Repeat after me, I silently  prompted: “Asher bochar bonu mikol ho’amim (who has chosen us from among all nations) “vinosan lonu es Toraso (and has given us His Torah).”
The man’s life was passing before his very eyes; you could tell. The occasion was both momentous and terrifying to him.
When he began the bracha, he made a strange mistake. First it made me wince. Then it made me think.
“Asher bochar bonu,” he intoned, a bit tentatively, “mikol”—slight hesitation—“haleylos shebechol haleylos anu ochlim…”
The poor fellow had jumped the track of the blessing over the Torah and was barreling along with the Four Questions a Jewish child asks at the Pesach seder! “Who has chosen us from…all other nights, for on all other nights we eat…” He was quickly corrected and set back on track.
My first thought was a sad one. The brachos on the Torah and the Four Questions may have comprised the sum of his Jewish knowledge.
But then I regarded what had happened the way I imagine Reb Levi of Berdichev would have done: Here stood a simple Jew, inexperienced in most things Jewish, oblivious to the richness of his ancestral faith. And yet, he knows the Four Questions. By heart.

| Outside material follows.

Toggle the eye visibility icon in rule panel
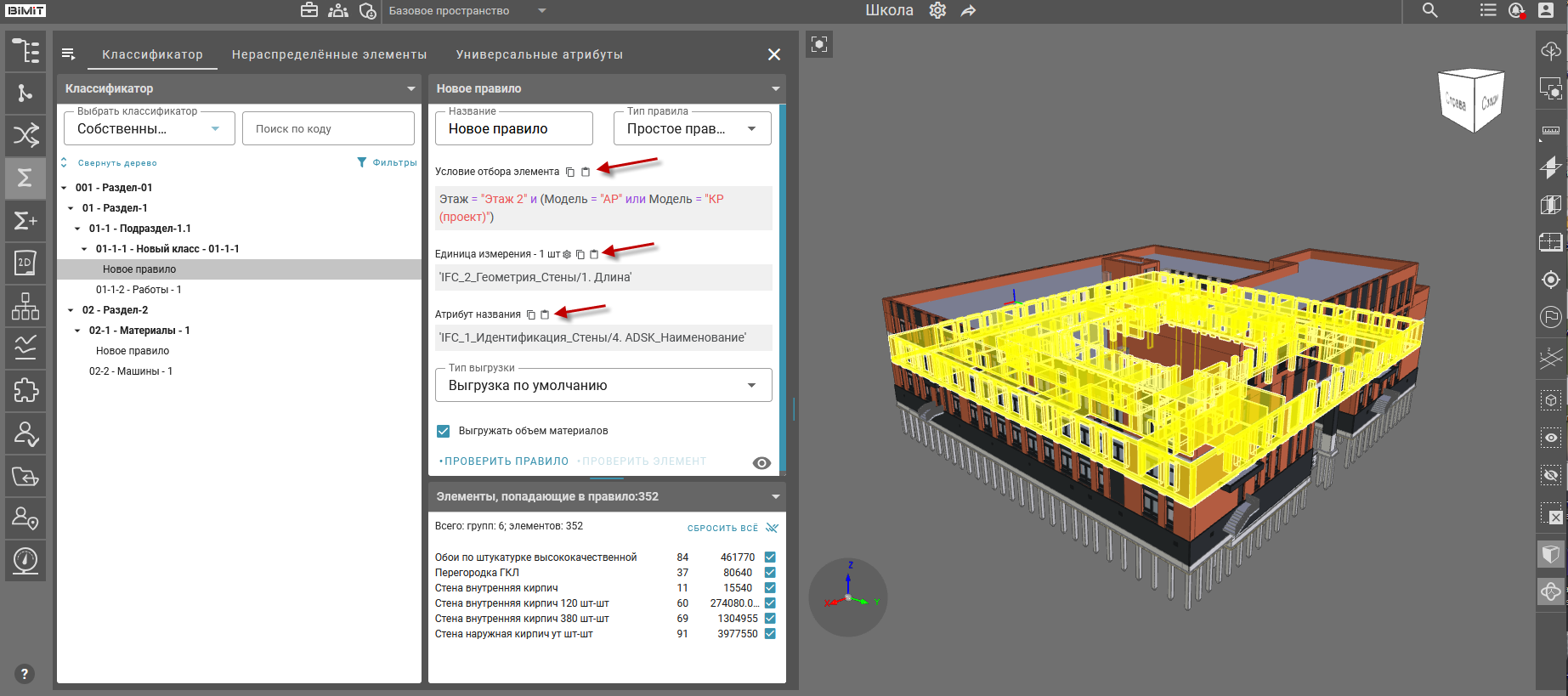This screenshot has height=696, width=1568. [761, 463]
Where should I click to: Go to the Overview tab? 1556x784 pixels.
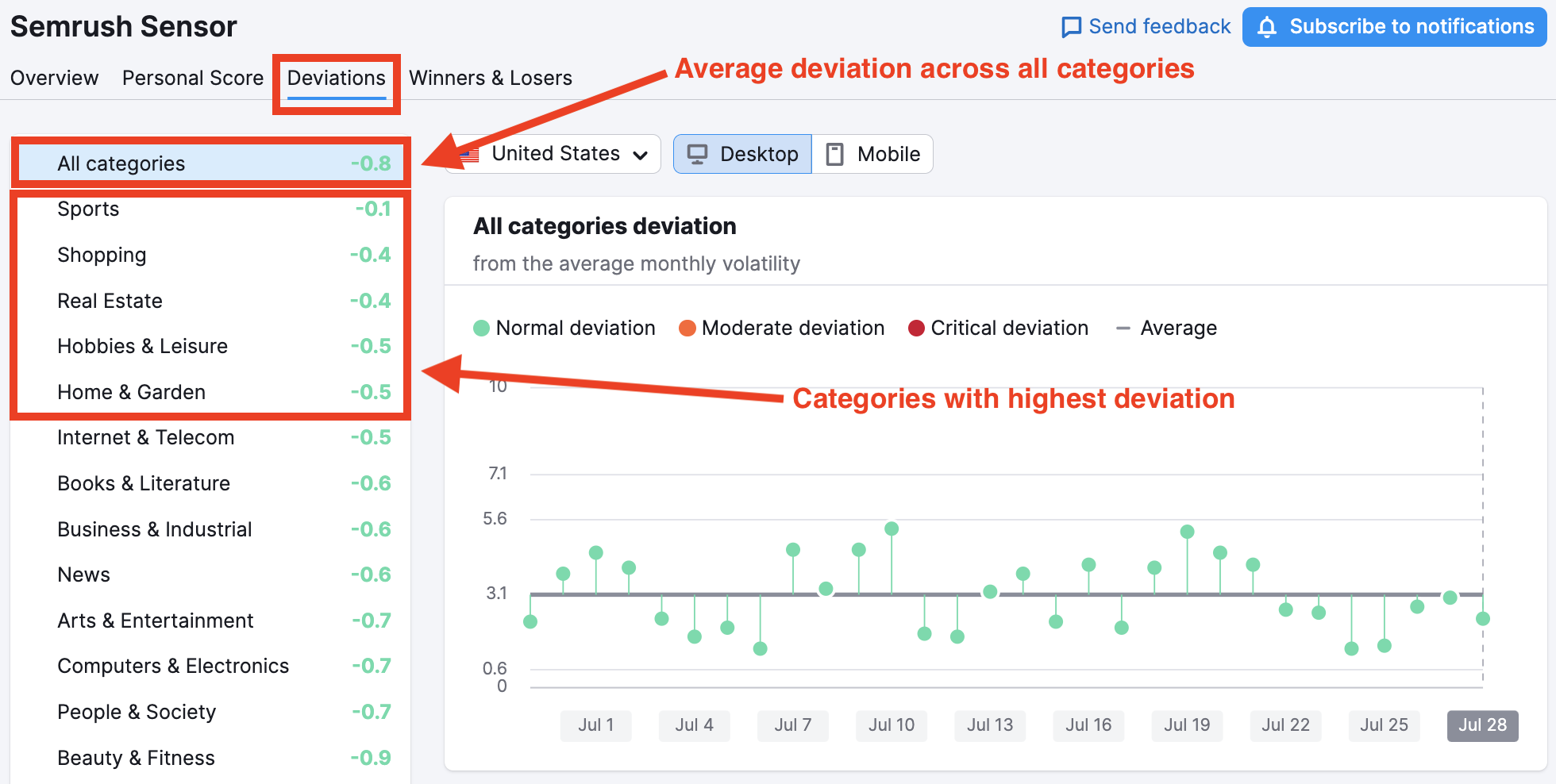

When he tries to recite the bracha over the Torah, they come tiptoeing in, unsummoned but determined. The seder is a part of him.
As it is of countless Jews far removed from any other aspect of Jewish observance.

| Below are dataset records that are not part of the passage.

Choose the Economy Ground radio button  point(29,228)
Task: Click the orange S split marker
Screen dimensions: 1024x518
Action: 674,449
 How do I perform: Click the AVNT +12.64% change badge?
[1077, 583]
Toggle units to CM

Surely that is why Jews seem so compelled to create “haggados” of all sorts of bizarre types. The 1960s saw a “civil-rights haggadah” and a “Soviet Jewry haggadah.” Nuclear disarmament, vegetarian (Paschal Turnip, anyone?) and feminist versions followed. It’s still happening today; a “New American Haggadah,” with “contemporary” commentaries and musings by an assortment of personalities has been much ballyhooed in the media of late.
At the core of all the mutations, though, lies the age-old recounting of how our ancestors left Egypt and became a nation, preparing them for, fifty days later, G-d’s revelation at Har Sinai. Jews, it seems, far as they may have drifted from their source, have a strange compulsion to preserve the Pesach seder, even if they have to coat it in foreign flavors to satisfy their pop palates.

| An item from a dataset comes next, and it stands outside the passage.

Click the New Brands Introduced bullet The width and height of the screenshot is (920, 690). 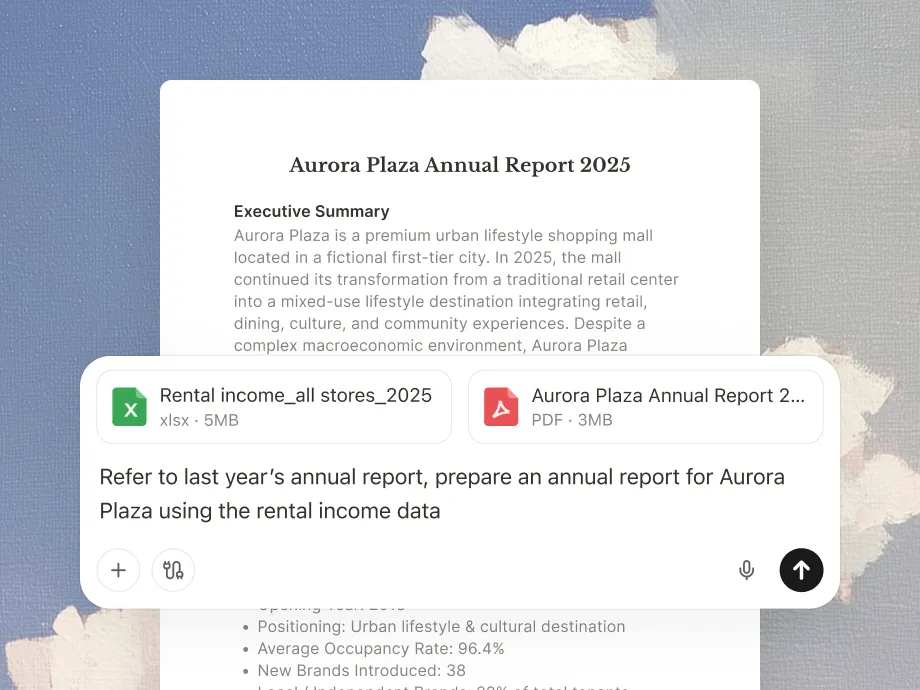click(361, 671)
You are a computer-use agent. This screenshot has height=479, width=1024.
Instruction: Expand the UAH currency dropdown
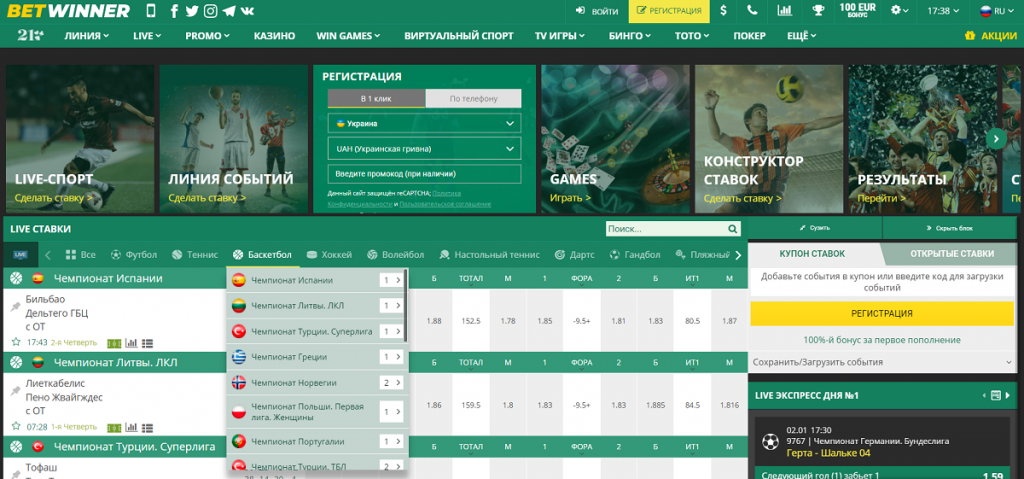click(x=425, y=148)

Because the seder, with its message of Jewish peoplehood, is what links each Jewish generation to the next, and all of them, in turn, to the genesis of Klal Yisrael. Even Jews who have lapsed in belief and observance are pushed by some inner motivation they themselves cannot explain to communicate the message of the seder to their young. Sometimes the message resonates even more strongly within the newer recipients.
When I was in yeshiva, the period between Purim and Pesach was called the PPPP— “Post-Purim, Pre-Pesach”—lull. It was not the most productive time for learning for most of us. But one of my rabbaim (rabbis) would always stress that that made it all the more special an opportunity. To apply oneself to Torah study at a challenging time is a special merit.
No such lull confronts those of us no longer in yeshiva. These weeks are busy ones—from the clean-up and mishloach manos search-and-consume missions after Purim to the immediately ensuing Pesach cleaning and preparations.
But it offers us its own special opportunity: to reach out to Jews with limited Jewish backgrounds, and invite them to join us for a more traditional seder than they might otherwise have. A seder that, while it may not be contemporary, is timeless.

Rabbi Shafran is an editor at large and columnist for Ami Magazine.